GOP paves path to reform with $300 billion in tax cuts

House Republicans, in their effort to pave the way to tax reform, are working on $300 billion of tax breaks that, on paper, add to the deficit.

The House last week passed tax break packages for charities and small businesses that, technically, would increase the deficit by more than $80 billion over the next 10 years.

They are set to work on other tax breaks in the weeks ahead, including ones for college savings plans, state and local sales taxes, and more. Altogether, the bills the GOP has introduced would cost the Treasury more than $300 billion, with no plans to replace the revenues, according to the Center for a Responsible Federal Budget.

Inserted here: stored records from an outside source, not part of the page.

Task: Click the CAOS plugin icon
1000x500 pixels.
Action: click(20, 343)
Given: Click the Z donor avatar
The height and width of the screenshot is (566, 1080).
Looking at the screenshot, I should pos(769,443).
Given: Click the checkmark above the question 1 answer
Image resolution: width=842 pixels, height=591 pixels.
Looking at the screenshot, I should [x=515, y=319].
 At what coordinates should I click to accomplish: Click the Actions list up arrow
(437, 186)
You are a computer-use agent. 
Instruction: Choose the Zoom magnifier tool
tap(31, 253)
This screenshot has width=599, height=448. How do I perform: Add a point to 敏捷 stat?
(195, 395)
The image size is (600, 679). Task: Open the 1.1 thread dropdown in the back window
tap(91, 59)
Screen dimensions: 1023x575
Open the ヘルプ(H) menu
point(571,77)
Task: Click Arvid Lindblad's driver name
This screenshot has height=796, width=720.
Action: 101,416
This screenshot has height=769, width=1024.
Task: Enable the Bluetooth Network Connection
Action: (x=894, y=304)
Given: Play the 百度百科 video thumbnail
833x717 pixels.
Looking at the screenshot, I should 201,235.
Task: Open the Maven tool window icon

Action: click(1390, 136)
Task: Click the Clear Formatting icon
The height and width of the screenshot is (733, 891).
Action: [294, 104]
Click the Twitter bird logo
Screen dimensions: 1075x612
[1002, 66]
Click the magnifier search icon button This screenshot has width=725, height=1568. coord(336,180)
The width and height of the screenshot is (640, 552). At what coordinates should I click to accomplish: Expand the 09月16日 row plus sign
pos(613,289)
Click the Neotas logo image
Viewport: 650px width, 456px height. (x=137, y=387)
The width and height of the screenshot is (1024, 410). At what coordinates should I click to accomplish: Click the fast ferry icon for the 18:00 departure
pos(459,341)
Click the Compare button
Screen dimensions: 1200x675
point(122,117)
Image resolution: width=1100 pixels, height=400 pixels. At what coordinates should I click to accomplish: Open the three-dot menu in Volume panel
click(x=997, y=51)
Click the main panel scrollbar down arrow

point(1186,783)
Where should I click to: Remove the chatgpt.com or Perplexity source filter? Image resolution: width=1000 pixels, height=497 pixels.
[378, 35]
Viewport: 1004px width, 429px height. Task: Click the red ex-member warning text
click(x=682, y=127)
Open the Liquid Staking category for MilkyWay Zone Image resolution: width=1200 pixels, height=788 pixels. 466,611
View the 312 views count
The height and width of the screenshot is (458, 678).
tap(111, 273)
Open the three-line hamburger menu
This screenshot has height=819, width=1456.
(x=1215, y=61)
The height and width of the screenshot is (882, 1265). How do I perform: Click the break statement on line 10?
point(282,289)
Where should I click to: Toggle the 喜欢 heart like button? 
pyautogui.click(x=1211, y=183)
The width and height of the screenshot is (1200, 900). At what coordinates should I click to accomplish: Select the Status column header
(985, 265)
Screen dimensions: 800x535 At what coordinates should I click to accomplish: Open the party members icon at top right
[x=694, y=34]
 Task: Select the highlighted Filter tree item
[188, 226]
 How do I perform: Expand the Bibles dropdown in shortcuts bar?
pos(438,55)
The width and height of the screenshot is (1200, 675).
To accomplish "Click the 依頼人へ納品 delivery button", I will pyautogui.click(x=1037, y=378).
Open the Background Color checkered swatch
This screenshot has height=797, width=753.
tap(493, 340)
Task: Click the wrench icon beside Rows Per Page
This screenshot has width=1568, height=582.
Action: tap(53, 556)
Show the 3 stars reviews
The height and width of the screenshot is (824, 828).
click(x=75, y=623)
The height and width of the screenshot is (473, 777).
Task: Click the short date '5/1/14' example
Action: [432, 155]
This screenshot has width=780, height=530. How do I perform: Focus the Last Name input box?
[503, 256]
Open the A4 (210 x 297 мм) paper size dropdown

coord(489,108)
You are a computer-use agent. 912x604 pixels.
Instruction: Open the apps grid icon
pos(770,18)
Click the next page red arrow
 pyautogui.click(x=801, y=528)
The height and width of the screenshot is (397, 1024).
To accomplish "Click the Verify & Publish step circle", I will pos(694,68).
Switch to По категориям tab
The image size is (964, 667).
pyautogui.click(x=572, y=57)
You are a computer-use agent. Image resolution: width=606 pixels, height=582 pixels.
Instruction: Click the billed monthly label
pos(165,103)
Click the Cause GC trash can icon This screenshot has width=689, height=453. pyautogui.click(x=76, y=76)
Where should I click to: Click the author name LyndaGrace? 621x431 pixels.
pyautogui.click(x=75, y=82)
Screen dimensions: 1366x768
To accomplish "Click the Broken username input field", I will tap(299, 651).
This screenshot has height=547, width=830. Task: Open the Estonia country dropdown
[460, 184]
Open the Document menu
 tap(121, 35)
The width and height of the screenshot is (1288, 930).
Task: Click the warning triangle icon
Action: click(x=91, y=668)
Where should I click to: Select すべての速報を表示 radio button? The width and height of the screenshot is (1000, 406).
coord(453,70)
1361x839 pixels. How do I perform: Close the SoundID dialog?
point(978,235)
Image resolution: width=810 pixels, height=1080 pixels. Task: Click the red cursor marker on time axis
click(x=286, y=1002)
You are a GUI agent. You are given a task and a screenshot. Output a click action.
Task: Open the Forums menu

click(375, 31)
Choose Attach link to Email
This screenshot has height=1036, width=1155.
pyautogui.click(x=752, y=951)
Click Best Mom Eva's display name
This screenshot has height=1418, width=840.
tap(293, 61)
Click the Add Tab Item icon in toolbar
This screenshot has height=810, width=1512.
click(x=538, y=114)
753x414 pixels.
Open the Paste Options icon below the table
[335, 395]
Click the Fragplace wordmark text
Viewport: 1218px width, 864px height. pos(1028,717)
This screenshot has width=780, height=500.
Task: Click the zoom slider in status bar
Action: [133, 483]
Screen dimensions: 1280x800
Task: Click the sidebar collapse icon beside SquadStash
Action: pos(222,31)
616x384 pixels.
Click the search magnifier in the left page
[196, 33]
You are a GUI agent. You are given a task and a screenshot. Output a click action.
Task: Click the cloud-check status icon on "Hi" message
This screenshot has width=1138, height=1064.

All are expired temporary provisions known as tax “extenders,” which are usually re-upped year after year.

Although the tax breaks officially widen the deficit, Republicans are pushing ahead because they see them as permanent and valuable features of the tax code and because they eventually will help with a bigger tax-reform effort.

“The whole purpose of this is to give the economy certainty so people can go back to work, we can raise wages, get jobs created,” House Ways and Means Committee Chairman Paul Ryan told reporters Friday.

“A number of these provisions are provisions we all agree on, we all want to see stay in the code, even under a tax reform,” Ryan said. “We see these things as necessary, they’re bipartisan, and we ought to give people certainty.”

Because the provisions are traditionally extended year after year and businesses and people have come to expect them, Republicans say that they’re not new tax cuts, even if they technically are.

That explanation however, was roundly rejected by Democrats this week, who accused Ryan and other Republicans of fiscal irresponsibility.

“They tell us publicly and privately we’ll extend these things for two years and quote unquote not pay for them, but if you dare to try to make them permanent, you better raise taxes on somebody else,” Ryan said of Democrats. “It’s an inconsistent position in my mind.”

Both sides know there is more at stake. If the tax breaks are made permanent, they would reduce the official tax revenue baseline.

Ryan Ellis, the tax policy director at the conservative Americans for Tax Reform, said that the current GOP push “can’t hurt.”

“The ultimate goal here is to align two baselines — the current law baseline which assumes that all extenders are gone forever, and the present policy baseline which assumes that extenders will be around forever,” Ellis told the Examiner. “Obviously, the present policy baseline is the correct one.”

A new official baseline would ease the math of revenue-neutral tax reform. With lower baseline revenue, fewer tax breaks and loopholes would have to be erased to lower tax rates.

Knowing the stakes, House Democrats lit into Republicans for moving the bills this week.

Rep. Sander Levin, D-Mich., Ryan’s counterpart on the House Ways and Means Committee, called the effort “a Republican ploy to get around the hard realities of tax reform.”

“The gist of that ploy: Take a number of provisions separately, make them permanent, and don’t pay a dime for them. The reason: The expectation of needing to raise less revenue in tax reform would allow Republicans to more easily cut tax rates,” Levin said Friday on the House floor.

Democrats noted that Ryan’s predecessor, former Rep. Dave Camp of Michigan, pursued tax reform by first putting out a broader overhaul draft plan. After that plan failed to gain traction, Camp then went about trying to pass legislation making certain extenders permanent.

Richard Neal, a Massachusetts Democrat, said that making extenders permanent now would harm the cause of tax reform “like garlic to a vampire.”

“Baloney!” Ryan said on the floor in response to Democrats’ accusations.

Camp’s experience last year is a cautionary tale for Ryan. In November, Camp and then-Majority Leader Harry Reid, D-Nev., neared a $400 billion tax cut deal that included making some of the biggest and most popular extenders permanent. The Obama administration stepped in at the last minute to threaten a veto, complaining that the proposed deal would leave out tax breaks for low-income earners favored by the president.

The White House again threatened vetoes for both extenders packages passed by the House this week and is likely to do so again in coming weeks.

Nevertheless, both bills passed the House with near veto-proof majorities, meaning that they are candidates to be passed when negotiations begin in earnest.

“Our constituents shouldn’t be held hostage for the lack of the ability for us to get it across the finish line,” Rep. Pat Tiberi, R-Ohio, said Friday.

“I want tax reform in a comprehensive way as bad as anybody. The two aren’t mutually exclusive here.”